> Quoted passage
** BEGIN **

Turning specifically to FIGS. 4A and 4B, exploded views showing components of an alternate thermal control system 72 that can be employed with respect to the automatic choke system 4 of FIG. 1 are shown, in accordance with some other examples. In contrast to the thermal control system 6 described with respect to FIGS. 2A-3B, the thermal control system 72 of FIGS. 4A-4B does not employ any cross-over tube 40 or other mechanism for conveying heat from a muffler to a coil spring. Rather, the thermal control system 72 employs a mechanically actuatable shaft assembly and a bi-metallic coil spring 74 that is mounted directly to a muffler 76 (which in alternate embodiments could be another heat source). Additionally, as discussed further below, that shaft assembly in combination with additional components are then employed to mechanically link the coil spring 74 to the engine choke.

** END **

> Provided records
** BEGIN **

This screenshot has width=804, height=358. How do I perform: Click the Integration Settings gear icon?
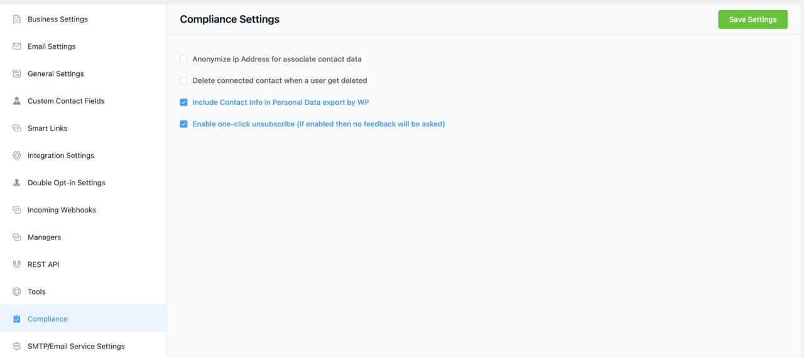17,156
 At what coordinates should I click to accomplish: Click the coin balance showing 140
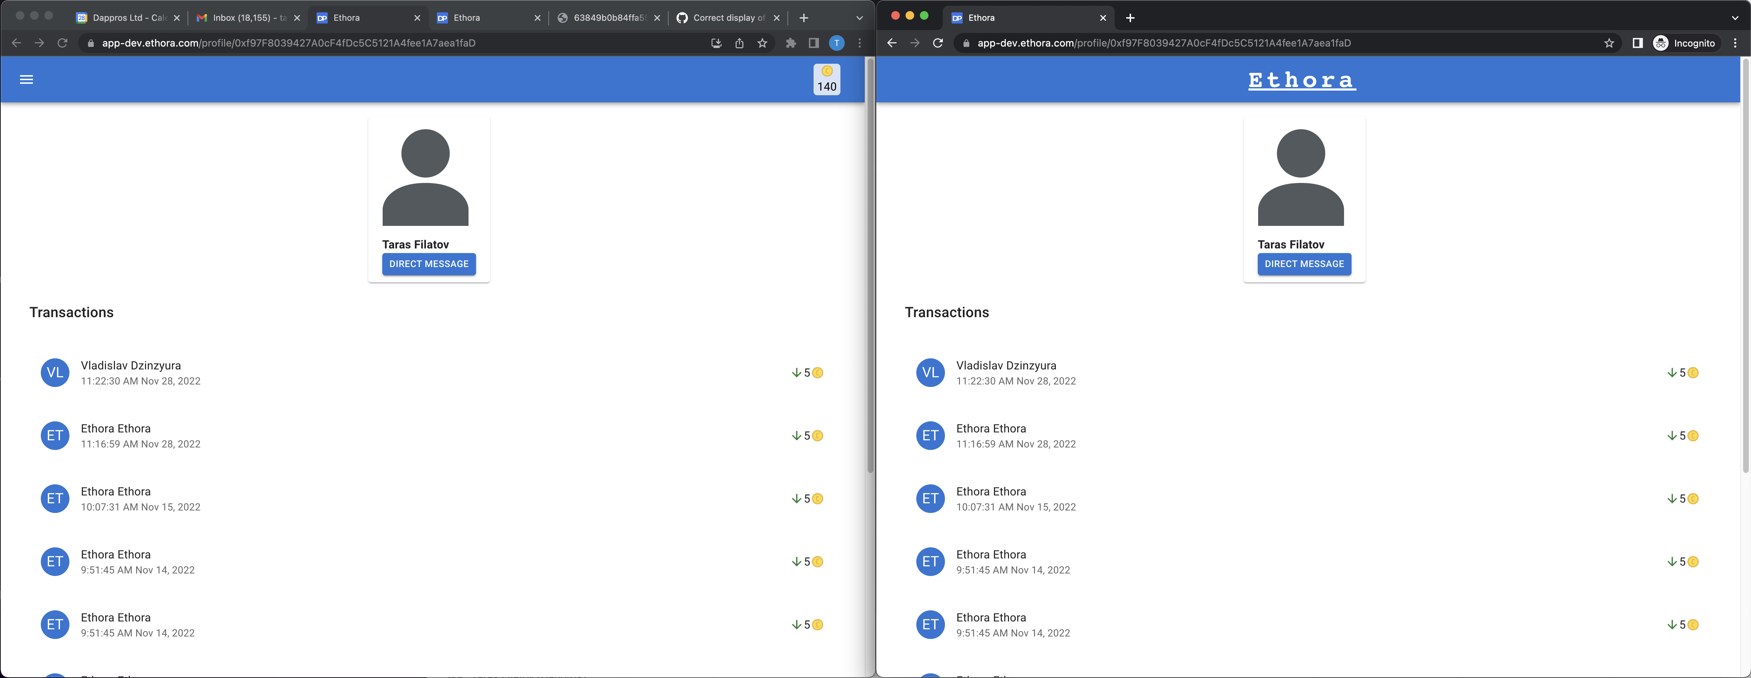827,80
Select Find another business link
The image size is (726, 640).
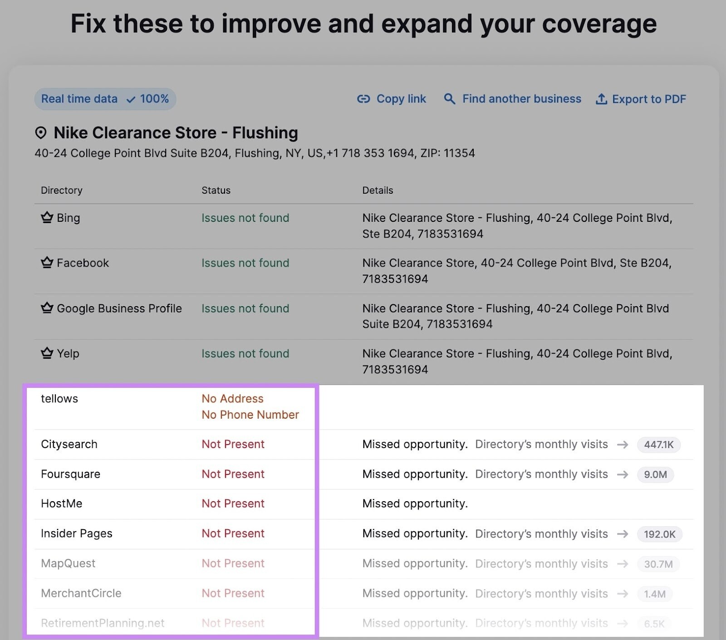point(521,99)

** END **

> Requirements
**A)** In the patent excerpt on the alternate thermal control system, where is the bi-metallic coil spring 74 mounted?
**B)** Pick out every line of the records that contains the word "Click", matching case exactly, and copy each of those lines.

> Completed exercise
**A)** Directly to a muffler 76.

**B)**
This screenshot has width=804, height=358. How do I perform: Click the Integration Settings gear icon?
 At what coordinates should I click to accomplish: Click the coin balance showing 140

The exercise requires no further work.